光の人






 「あの星が滅びたのって、遥か数億年も昔のことなんですって。」


 独り言のように紡がれた言葉の意味に、驚いて、私はあの人へと振り向いた。


 「あの光はね、ずっとずっと遠くから、何億年も独りで旅してきたの。」
 地上の星座は見ないで、夜天にただ一つ輝く、滅びた星の光を見あげたままで。


 「誰かに届くために……、もう、星はとっくの昔に滅びちゃったのにね。」

 今は見えない、天上の星座を見上げる、あの人の横顔は、どこか寂しそうで。

 
 「私ね、聴こえるのよ。昔はそこにいた、生物や、建物や、星の歌……。」

 淡々と、切々と、天上に向けて紡がれる、つぶやき。


 やがて、あの人は私と姉の間に座って、その細い手で、私達の手をそっと取った。


 「……ごめんなさい。少しの間だけ、こうさせて……。」


 あたたかい、繋がった手のぬくもりが、時を刻む鼓動が、私の不安をなぐさめる。


 私は、そっとあの人の横顔を見た。
 ようやく、地上の星座を眩しそうに見つめながら、優しい、寂しそうな想いを浮かべて。

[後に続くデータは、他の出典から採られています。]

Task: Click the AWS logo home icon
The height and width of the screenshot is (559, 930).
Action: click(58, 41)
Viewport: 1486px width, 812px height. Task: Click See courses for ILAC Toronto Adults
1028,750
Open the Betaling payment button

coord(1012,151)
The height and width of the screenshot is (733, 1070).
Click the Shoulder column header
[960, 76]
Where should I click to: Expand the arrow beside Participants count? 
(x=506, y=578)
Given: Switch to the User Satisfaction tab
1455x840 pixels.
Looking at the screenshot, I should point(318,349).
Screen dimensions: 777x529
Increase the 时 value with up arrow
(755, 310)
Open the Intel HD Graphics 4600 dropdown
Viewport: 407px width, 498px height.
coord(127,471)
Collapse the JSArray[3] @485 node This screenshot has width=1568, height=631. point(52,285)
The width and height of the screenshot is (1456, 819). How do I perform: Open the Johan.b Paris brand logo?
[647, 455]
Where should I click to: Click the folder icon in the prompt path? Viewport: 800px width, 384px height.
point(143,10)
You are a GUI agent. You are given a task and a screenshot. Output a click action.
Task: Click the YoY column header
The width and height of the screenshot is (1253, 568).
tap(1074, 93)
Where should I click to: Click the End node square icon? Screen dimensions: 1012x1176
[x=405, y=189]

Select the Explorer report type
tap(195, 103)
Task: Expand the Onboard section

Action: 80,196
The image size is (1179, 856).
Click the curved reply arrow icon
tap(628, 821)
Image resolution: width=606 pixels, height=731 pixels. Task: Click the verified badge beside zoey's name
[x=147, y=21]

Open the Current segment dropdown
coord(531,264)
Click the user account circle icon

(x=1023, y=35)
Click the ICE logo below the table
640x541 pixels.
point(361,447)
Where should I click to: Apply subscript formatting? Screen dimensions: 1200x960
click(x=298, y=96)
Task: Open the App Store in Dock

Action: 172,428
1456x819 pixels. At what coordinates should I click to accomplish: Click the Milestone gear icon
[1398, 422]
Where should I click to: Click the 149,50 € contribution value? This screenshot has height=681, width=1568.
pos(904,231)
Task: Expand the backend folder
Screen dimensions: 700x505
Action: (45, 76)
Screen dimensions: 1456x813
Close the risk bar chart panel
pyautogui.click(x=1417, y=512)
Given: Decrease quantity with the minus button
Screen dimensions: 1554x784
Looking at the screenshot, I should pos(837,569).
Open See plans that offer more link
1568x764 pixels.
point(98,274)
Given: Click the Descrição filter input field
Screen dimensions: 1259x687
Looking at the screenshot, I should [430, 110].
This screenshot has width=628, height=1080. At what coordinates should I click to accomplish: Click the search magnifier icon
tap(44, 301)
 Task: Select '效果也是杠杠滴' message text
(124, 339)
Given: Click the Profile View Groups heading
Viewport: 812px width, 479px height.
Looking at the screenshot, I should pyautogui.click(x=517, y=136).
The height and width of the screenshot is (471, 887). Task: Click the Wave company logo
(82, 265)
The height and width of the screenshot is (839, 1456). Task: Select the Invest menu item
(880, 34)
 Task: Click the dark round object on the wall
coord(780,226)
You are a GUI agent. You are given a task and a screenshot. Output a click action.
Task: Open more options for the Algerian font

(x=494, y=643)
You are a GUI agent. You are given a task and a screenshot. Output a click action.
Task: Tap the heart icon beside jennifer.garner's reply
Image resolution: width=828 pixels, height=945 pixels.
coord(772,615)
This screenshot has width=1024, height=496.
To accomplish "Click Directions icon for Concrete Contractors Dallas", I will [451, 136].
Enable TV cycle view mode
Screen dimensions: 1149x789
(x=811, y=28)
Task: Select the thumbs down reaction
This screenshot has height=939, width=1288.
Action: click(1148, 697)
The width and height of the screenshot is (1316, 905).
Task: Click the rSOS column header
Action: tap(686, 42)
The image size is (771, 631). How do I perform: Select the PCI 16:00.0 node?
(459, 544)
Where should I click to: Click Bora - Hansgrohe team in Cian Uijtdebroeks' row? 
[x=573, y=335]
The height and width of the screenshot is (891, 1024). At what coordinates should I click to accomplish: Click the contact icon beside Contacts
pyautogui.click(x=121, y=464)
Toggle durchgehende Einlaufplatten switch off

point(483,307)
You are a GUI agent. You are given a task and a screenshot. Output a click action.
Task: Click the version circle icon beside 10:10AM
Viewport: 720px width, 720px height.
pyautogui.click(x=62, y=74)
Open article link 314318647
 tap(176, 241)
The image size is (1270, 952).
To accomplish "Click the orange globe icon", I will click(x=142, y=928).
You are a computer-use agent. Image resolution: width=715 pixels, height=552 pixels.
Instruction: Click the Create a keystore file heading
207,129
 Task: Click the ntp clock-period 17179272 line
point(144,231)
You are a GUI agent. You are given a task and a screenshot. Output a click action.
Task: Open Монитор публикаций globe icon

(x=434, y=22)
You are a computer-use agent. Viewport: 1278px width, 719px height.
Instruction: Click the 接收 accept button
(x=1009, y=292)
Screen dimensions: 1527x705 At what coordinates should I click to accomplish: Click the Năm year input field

 聴こえるか聴こえないかの小さな声で、あの人は私の問いに応えた。



 その瞬間、不意に私の耳に、瞳に、声が聴こえた。
 地上の星座となって輝く、無数の街の明かり、その一つ一つの光の想いが重なって。


 ここだよ、ここにいるよ、私はここにいるよ、と。


 ちらちらと瞬いて、まるで信号を空に送っているように。



 「もし街からここが見えたら、私達もあんなきれいに見えるのかなぁ。」
 少し落ち着いた姉が、そっと言葉を浮かべた。


 「見えるよ、きっと。」

 ぽつりと、応える私。


 「……ばっかみたい。」


 街からは見えない、みっつの星が繋がった、丘の上の星座。

 丘からは見えない、遠い距離を越えて繋がった、天上の無数の星座たち。


 滅びた星の光が届いた夜に、瞬きながら、光の信号を送っていた。


 ここだよ、ここにいるよ、と。